J'ai d'abord décidé de m'abstenir pour la première fois de ma vie considérant que l'abstention par son ampleur prouverait le rejet pour obsolescence d'une constitution qui n'est plus adaptée à notre époque et s'avère dangereuse pour les libertés publiques et la République.
Ces jours-ci, France info, posait la question suivante : Peut-on voter Le Pen quand on est un électeur de Jean-Luc Mélenchon ? La question n'a pas à être posée. Appuyer et soutenir l'action de la France insoumise et voter Jean-Luc Mélenchon impliquent, sous-jacent, un rejet total et définitif du Front national. C'est cette constitution qui, finalement, oblige à un choix entre deux options que nous rejetons ensemble mais dont l'extrême nocivité de l'une force à voter l'autre, aussi rebutante soit-elle. C'est la deuxième fois que cela se produit. Ce n'est pas supportable !

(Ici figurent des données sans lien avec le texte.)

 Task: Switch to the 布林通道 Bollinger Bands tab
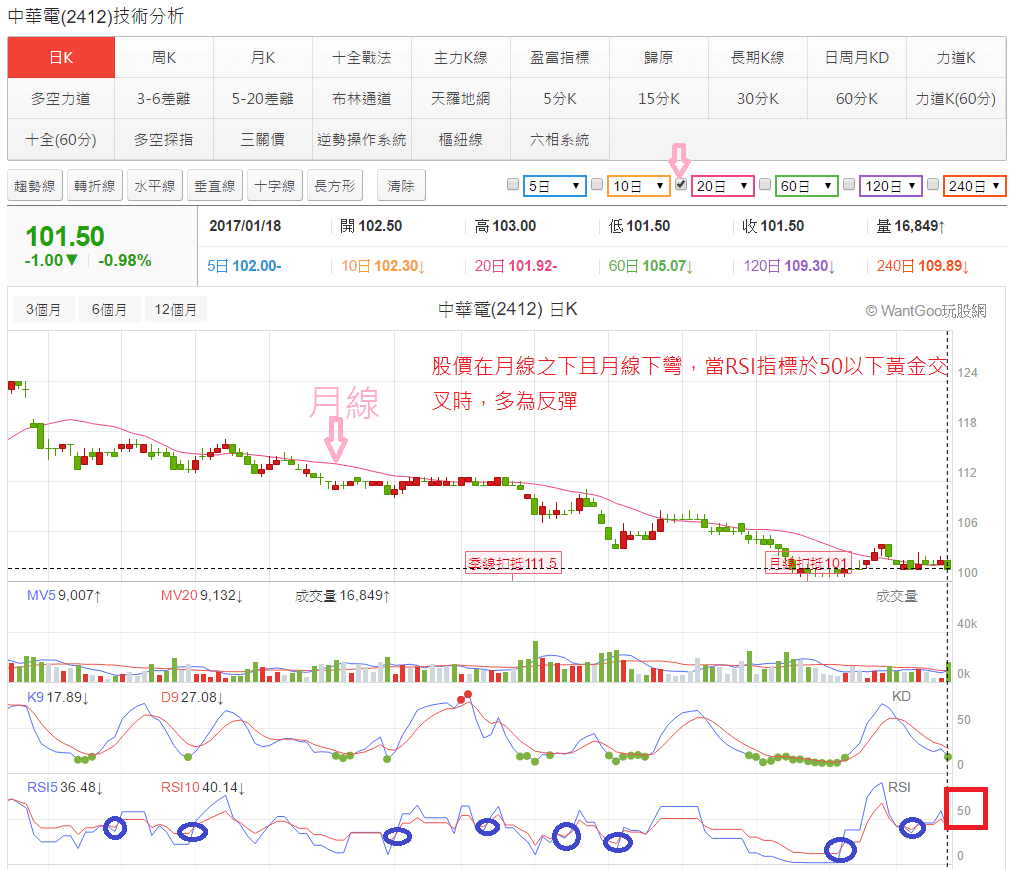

Voter, c'est s'exprimer librement sans autre contrainte que la recherche de ce qui est bon pour tous.
Or nous sommes contraints de choisir le moins pire de deux fléaux et dans moins pire, il y a toujours pire.
Nous constatons aujourd'hui que la campagne de deuxième tour du banquier est, à l'image de la première, truffée d'erreurs de communication, de déclarations péremptoires affichant une morgue, une désinvolture à l'instar de son mentor, Attali qui déclara il y a quelques jours : "Whirlpool, c'est une anecdote" que l'on peut craindre une augmentation du vote FN d'abord aidée par le ralliement de Dupont Aignan et par exécration exacerbée du commis-voyageur de la finance.
On n'a pas le droit de jouer à la roulette russe avec le fascisme. J'irai donc voter Macron dimanche prochain sans état d'âme mais la rage au cœur.